Like Israeli forces Pushed deep into Rafah a few days later the airstrike caused a huge fire that killed dozens of people The Palestinians, he said, are allies of the White House has not passed The “red line” of the Biden administration.
Israeli tanks were seen entering central Rafah for the first time on Tuesday, as global condemnation grew over deaths in the crowded tent camp for displaced civilians. The US has stopped sending aid by sea to Gaza after its temporary pier was damaged.
But National Security Council spokesman John Kirby told reporters at a briefing that the United States “does not turn a blind eye” to Israeli operations in southern Gaza, where nearly 1 million Palestinians have fled in recent weeks.
He said the Biden administration did not believe Israel’s actions in Rafah so far were a “major ground operation” that would defy President Joe Biden’s warnings and lead to a change in US policy, including a threat to cut off arms supplies.
“A major ground operation, you know, is 1,000s and 1,000s of troops moving in a maneuvered, concentrated, coordinated manner against various targets on the ground,” he said.
Biden told CNN earlier this month: “I’ve made it clear that if they go to Rafah — they haven’t gone to Rafah yet — if they go into Rafah, I’m not going to provide the weapons that have historically been used to fight Rafah. , dealing with cities dealing with this problem.”
Asked by NBC News’ Gabe Gutierrez how Israeli tanks approaching the center of the Gaza Strip did not represent a full-scale ground operation, Kirby said Israeli officials claimed their tanks were moving along the Philadelphia Corridor. Egypt-Gaza border, and “not right in the city”.
“That’s what the Israelis say,” Kirby replied. “We’re going by what the Israelis have told us and what they’ve said publicly and what we can discern as best we can.”
Kirby’s comments came days after an Israeli airstrike set off a fire at a tent camp in Rafah’s Tal al-Sultan neighborhood, killing at least 45 people, including children, according to local health officials.
The attack added to growing international pressure after the United Nations high court He ordered Israel to stop Rafah attack. According to the Associated Press news agency, the United Nations Security Council may vote on Wednesday on a draft resolution calling for an immediate end to the Algerian attack on Israel and a cease-fire in Gaza.
At a briefing Tuesday, Israel Defense Forces spokesman Rear Adm. Daniel Hagari said Israel was still investigating the attack, including the cause of the fire that “resulted in this tragic loss of life.”

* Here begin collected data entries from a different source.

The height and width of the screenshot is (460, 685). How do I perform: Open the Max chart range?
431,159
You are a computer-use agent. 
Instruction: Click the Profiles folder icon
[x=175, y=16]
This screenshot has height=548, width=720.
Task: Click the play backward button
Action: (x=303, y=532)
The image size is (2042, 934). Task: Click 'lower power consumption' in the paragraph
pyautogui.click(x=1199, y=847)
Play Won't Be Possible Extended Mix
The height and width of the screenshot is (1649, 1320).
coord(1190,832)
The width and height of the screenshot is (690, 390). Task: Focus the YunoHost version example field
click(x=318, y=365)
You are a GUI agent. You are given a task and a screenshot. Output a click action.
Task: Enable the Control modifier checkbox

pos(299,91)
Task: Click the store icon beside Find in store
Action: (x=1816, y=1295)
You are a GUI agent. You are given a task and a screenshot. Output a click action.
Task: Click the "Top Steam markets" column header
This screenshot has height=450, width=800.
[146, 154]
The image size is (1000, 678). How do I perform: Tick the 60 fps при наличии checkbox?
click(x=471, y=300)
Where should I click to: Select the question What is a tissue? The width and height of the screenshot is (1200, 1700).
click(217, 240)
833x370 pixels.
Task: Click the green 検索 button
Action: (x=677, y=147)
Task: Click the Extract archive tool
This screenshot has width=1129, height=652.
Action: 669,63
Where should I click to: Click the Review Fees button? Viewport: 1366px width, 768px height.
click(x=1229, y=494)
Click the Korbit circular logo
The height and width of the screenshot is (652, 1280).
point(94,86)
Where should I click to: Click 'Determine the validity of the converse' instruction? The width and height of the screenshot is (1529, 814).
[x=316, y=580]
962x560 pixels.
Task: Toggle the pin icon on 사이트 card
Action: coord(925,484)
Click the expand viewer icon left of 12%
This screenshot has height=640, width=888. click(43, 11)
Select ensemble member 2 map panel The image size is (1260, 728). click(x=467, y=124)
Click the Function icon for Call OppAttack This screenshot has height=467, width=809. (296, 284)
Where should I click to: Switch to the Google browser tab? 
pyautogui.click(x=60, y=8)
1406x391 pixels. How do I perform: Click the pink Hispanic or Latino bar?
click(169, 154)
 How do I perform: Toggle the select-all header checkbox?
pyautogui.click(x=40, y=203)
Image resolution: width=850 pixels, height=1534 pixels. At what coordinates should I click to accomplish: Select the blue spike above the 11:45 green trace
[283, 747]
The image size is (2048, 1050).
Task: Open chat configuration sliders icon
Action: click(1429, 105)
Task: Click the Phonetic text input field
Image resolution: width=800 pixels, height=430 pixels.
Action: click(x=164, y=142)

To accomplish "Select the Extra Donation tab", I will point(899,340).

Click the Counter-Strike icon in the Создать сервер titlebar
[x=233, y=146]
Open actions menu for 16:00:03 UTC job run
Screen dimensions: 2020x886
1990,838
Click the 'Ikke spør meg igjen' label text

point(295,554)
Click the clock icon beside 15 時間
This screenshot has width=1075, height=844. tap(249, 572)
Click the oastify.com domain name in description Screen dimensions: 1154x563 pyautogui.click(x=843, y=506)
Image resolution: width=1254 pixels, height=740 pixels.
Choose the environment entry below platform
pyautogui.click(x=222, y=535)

Hagari said the IDF fired two 17-kilogram (37.5-pound) munitions targeting two senior Hamas militants, but he said some kind of fire had ignited, adding that the fire was “unexpected and unexpected.”
He raised the possibility that weapons stored in the targeted area could have ignited the fire, but said that was “speculation” at this time. An Israeli official and a US official separately told NBC News that the fuel tank may have been hit and started the fire.
Footage from the strike put pressure on the US to act.
Asked at a White House briefing on Tuesday how many “burned bodies” Biden would need to see before changing policy, Kirby said he was “offended” by the question, saying: “We don’t want to see one innocent life taken.”
The US also warned Israel against launching a full-scale ground invasion of Gaza early in the war, after Israeli Prime Minister Benjamin Netanyahu publicly announced plans to do so.
But after months of unveiling plans for a large-scale invasion, Israeli ground forces quietly entered the Gaza Strip in late October with little fanfare to avoid angering America. According to the Gaza Ministry of Health, the IDF’s entry into Gaza marked the beginning of a month-long ground offensive that has killed more than 36,000 people.
Israel launched an attack after the attacks of Hamas on October 7, in which about 1,200 people were killed and about 250 people were taken hostage. According to Israeli officials. About 125 people are believed to be detained in Gaza, at least a third of whom are believed to have died.
Biden’s warning about the US “red line” is reminiscent of former President Barack Obama’s warning. In August 2012, the use of the phrase itselfwhen he warned against the use of chemical weapons in the Syrian civil war.
Critics have accused Obama of allowing political rival John McCain to cross the border without US action. Saying the red line of the Obama administration it seemed to be “written in vanishing ink.”